-- Aim of the exercise --
The article below is about Nawal El Saadawi's talk at Harvard. List every role it uses to describe her in its opening sentence.

-- Text --

El Saadawi explores notion of creativity
Activist, author, psychiatrist, and playwright Nawal El Saadawi delivered the Harvard Committee on African Studies’ annual Distinguished African Studies Lecture on Oct. 9 in the Tsai Auditorium at the Center for Government and International Studies.
The aim of the yearly addresses is to examine and discuss with the Harvard community critical African issues. Past lecturers have included the king of the Asante people in Ghana and the Senegalese minister of foreign affairs.
In her introduction, Leila Ahmed, Victor S. Thomas Professor of Divinity at the Harvard Divinity School, called El Saadawi someone who “steadfastly and tirelessly dared to take on the most thorny of issues including the issue of women in the Arab world, and women in Islam … [and] dared repeatedly to speak truth to power.”
The Egyptian native was well-qualified to speak on the subject of suppression. In 1972, she lost her job as the director general of the Egyptian government’s public health education program as a result of political pressure; she was briefly jailed in 1981 for her criticism of Anwar Sadat’s one-party rule; and some of her writings have been banned in her native country as heresy. In 1988, her name even appeared on a fundamentalist death list.
In her lecture, “Creativity, Women and Politics,” El Saadawi touched on the importance of creativity, pointing out the various institutions that she feels hamper creativity not only in women, but in society as a whole, and suggested ways to encourage and foster its development.

-- Source data --

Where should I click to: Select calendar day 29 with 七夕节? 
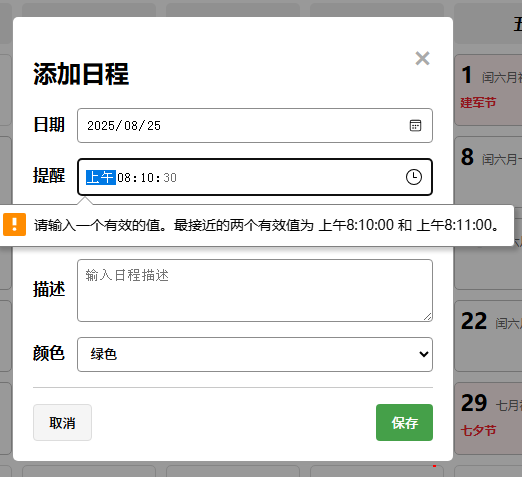click(488, 418)
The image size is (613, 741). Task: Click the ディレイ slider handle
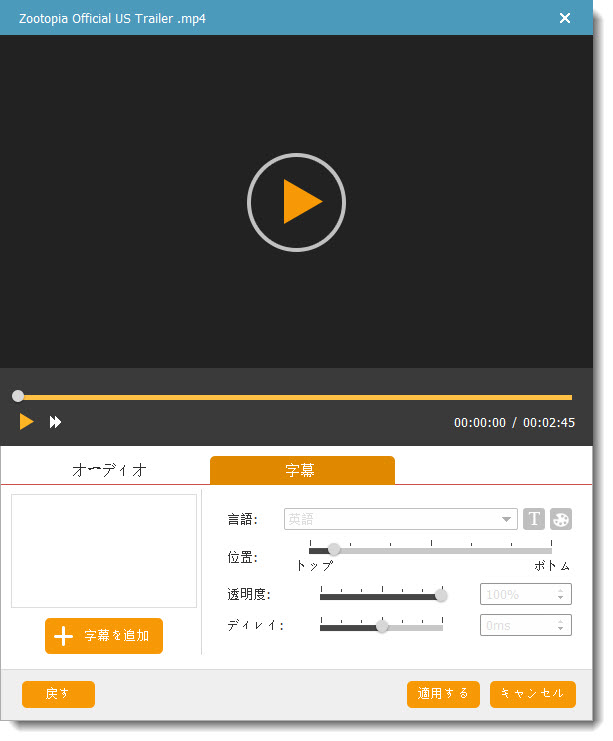(381, 626)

-- Reply --
Activist, author, psychiatrist, and playwright.